Sans avoir vraiment pu tester en hiver, les Michelin sont
dépassés à Daytona mais figurent néanmoins sur quelques machines du
plateau. L’explication est donnée par un participant…
« Les gars de Goodyear ont testé leurs nouveaux slicks ici tout
l’hiver. Leurs pneus sont parfaitement adaptés à ces conditions et
à cette piste. Si nous avions également monté des Goodyear, nos
temps en entraînement auraient certainement été meilleurs qu’ils ne
le sont maintenant. Mais oui, cette course est une épreuve unique,
elle ne compte plus pour le championnat du monde, et nous devons
compter sur le service compétition Michelin pour le reste de la
saison.

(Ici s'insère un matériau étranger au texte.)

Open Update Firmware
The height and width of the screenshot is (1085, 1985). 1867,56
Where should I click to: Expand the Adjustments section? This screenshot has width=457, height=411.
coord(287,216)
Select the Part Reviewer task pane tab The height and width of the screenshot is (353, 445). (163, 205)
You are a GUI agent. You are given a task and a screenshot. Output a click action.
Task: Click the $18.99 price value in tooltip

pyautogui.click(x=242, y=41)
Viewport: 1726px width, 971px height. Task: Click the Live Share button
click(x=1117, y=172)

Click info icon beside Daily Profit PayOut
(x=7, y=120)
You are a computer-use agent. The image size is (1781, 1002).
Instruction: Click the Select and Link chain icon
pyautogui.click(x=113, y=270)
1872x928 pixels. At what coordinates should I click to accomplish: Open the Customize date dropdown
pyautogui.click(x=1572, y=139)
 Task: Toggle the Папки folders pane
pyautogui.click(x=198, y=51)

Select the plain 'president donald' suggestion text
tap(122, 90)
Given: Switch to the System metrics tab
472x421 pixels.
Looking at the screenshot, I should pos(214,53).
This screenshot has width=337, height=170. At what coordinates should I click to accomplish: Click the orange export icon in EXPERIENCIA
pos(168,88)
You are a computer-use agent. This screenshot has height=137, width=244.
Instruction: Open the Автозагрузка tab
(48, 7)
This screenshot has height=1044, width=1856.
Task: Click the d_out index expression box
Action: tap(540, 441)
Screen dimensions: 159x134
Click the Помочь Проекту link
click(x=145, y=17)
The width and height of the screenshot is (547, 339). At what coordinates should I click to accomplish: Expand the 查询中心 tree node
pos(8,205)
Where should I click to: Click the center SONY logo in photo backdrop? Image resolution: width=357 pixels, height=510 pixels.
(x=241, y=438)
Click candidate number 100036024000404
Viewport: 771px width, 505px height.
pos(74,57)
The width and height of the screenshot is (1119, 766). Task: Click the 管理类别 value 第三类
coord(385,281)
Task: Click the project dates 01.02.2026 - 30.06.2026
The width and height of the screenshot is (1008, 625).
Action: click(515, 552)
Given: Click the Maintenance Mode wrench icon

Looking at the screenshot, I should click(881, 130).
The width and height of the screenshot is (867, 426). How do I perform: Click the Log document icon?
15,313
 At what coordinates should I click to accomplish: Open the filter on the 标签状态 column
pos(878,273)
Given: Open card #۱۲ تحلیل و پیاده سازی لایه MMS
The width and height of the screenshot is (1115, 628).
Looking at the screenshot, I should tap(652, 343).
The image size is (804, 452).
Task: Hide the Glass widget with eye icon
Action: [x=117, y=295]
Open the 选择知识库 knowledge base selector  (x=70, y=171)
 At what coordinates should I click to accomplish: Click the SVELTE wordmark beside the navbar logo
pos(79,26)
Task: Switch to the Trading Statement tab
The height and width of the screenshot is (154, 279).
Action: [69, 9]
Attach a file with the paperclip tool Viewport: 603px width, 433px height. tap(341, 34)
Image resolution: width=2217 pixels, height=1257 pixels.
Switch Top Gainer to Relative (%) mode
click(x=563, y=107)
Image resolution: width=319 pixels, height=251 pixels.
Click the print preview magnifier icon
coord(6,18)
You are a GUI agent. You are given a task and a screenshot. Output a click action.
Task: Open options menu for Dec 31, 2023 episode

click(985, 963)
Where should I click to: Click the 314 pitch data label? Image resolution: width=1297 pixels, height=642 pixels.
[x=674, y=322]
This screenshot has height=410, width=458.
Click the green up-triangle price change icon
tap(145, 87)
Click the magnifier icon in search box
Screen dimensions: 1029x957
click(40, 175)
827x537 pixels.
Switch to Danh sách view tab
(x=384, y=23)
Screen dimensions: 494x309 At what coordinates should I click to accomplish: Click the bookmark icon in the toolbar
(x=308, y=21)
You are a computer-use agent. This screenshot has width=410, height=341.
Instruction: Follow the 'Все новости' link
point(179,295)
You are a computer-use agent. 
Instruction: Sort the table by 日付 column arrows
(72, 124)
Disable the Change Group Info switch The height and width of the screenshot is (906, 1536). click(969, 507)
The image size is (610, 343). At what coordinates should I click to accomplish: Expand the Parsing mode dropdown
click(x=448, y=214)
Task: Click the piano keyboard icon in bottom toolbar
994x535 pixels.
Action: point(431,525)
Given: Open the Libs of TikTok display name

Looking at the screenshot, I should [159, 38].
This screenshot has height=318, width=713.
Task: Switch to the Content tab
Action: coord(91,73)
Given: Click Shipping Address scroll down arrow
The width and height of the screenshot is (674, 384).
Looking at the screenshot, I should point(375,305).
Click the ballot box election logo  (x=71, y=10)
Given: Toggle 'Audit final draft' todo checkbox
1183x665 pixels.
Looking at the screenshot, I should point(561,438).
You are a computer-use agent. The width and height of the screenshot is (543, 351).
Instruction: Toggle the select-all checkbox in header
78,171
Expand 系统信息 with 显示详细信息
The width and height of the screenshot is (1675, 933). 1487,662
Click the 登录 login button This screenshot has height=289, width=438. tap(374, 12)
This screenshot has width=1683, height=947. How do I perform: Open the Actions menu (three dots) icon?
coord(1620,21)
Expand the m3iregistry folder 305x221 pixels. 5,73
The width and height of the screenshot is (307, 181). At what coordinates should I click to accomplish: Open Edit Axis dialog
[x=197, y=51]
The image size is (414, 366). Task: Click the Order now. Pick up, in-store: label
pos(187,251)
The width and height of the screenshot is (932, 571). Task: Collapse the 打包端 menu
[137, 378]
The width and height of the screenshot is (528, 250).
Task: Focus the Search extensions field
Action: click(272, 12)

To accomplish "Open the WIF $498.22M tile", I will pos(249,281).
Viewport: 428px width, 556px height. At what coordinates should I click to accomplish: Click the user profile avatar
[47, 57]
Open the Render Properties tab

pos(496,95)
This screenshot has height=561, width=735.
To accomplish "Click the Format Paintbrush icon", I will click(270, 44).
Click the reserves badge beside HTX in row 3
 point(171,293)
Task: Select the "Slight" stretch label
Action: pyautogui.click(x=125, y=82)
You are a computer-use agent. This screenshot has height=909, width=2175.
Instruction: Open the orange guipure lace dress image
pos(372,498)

Nous ne devons donc pas fâcher ces gens. »
Au départ, le Canadien Steve Baker, sur une Yamaha encore usine, s’élance le mieux mais Kenny Roberts fait finalement le holeshot en s’imposant au premier freinage.
Dès lors, personne ne viendra lui contester une victoire tant écrite et attendue : la course se résumera à un cavalier seul de « King Kenny », les autres concurrents ne voyant la Yamaha jaune que sous cet angle !
Steve Baker, le vainqueur de l’année passée, occupe en effet une belle deuxième place avant d’exploser son moteur en vue de l’arrivée, puis Johnny Cecotto récupère cette position mais se fait prendre un tour dans l’avant-dernier tour, tournant alors cinq secondes moins vite avec ses pneus Michelin que le pilote de la Yamaha numéro #2… du jamais vu !
L’Australien Gregg Hansford fait une belle course et place sa « non-Yamaha » en 5e position. Il bénéficie de brides moins restrictives que celles des Yamaha mais son 3 cylindres tourne moins vite aussi…
Kenny Roberts ne pourra cependant pas défendre son titre en 1979. Après sa septième tentative, cette fois couronnée de succès, le vainqueur de la Daytona 200 de 1978 se blessera gravement lors d’un test hivernal pour Yamaha à Iwata, au Japon. Au cours de ces essais, il percutera une barrière de sécurité après un wheeling à 160 km/h. Souffrant d’une grave blessure au dos (vertèbre fracturée) et de quelques blessures moindres comme une entorse à la cheville et une rupture de la rate, le champion américain rentrera aux USA maintenu par un corset, mais sa rééducation ne lui permettra pas d’être prêt à temps au mois de mars 79.
Quant à Michelin, face à une piste ré-asphaltée et rugueuse, le manufacturier français préférera se retirer…
Le champion américain gagnera toutefois l’édition 1983 avec sa Yamaha 580cc 0W69 (quatre cylindres en carré à distributeur rotatifs), puis celle de 1984.